J'ai fait la campagne scolaire de l'automne 2007 et j'ai été battu. Je crois au potentiel du suffrage universel à ces élections. C'est le mode de scrutin le mieux à même d'offrir aux contribuables québécois le moyen d'exprimer leurs préoccupations et leurs attentes vis-à-vis du monde scolaire. N'oublions pas que les commissions scolaires répartissent les ressources matérielles, financières et humaines dans nos écoles et que cette répartition peut se moduler ainsi selon les besoins particuliers d'un milieu ou selon les objectifs d'un projet local. Là où j'ai matière à me réjouir, c'est de voir Mme la ministre considérer que la démocratie scolaire actuelle manque cruellement de moyens.

En effet, nous avons un système de démocratie scolaire «cheap», indigne de la mission dévolue aux commissions scolaires et aux établissements d'enseignement. Il faudrait profiter de la subordination du processus d'élection scolaire au Directeur général des Élections du Québec pour consacrer des sommes importantes à la promotion des élections scolaires, ceci à chaque année. Contrairement à ce qui a été martelé dans les médias durant la dernière campagne électorale scolaire, celle-ci ne s'est pas déroulée dans l'indifférence mais surtout dans l'ignorance générale.

J'ai constaté durant mon porte-à-porte que la plupart des électeurs ne savaient pas qu'il y avait élection scolaire et ils n'avaient aucune conscience de leur droit de vote. Pire, malgré le fait que l'exercice de leur devoir d'électeur ne représentait, en milieu urbain, qu'une vingtaine de minutes un seul jour sur les 1461 que représente le délai entre deux élections, beaucoup d'électeurs, et surtout trop de parents, me donnaient cette réponse désinvolte: «si je trouve le temps, j'irai». Cette négligence coupable vis-à-vis du monde scolaire est un mal qu'il faut combattre au même titre que l'analphabétisme ou le décrochage.
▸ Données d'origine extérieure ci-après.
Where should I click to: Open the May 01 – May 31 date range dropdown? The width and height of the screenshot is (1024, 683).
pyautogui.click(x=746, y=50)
Pour y arriver, cela prend des moyens et de la volonté.

C'est ainsi, Mme la ministre, que je me réjouis de vous voir si sensible et déterminée à donner à la démocratie scolaire les moyens de ses ambitions. La mise en place de ces moyens exige des sommes importantes et des figures morales fortes pour bousculer l'inertie actuelle de l'électorat. Je souhaite le maintien du suffrage universel car je refuse d'envisager moins pour une mission aussi essentielle à notre société qu'est l'éducation des enfants. À nous de faire prendre conscience aux parents, grands-parents et aux autres citoyens qu'un système d'éducation solide et performant, ça se mérite.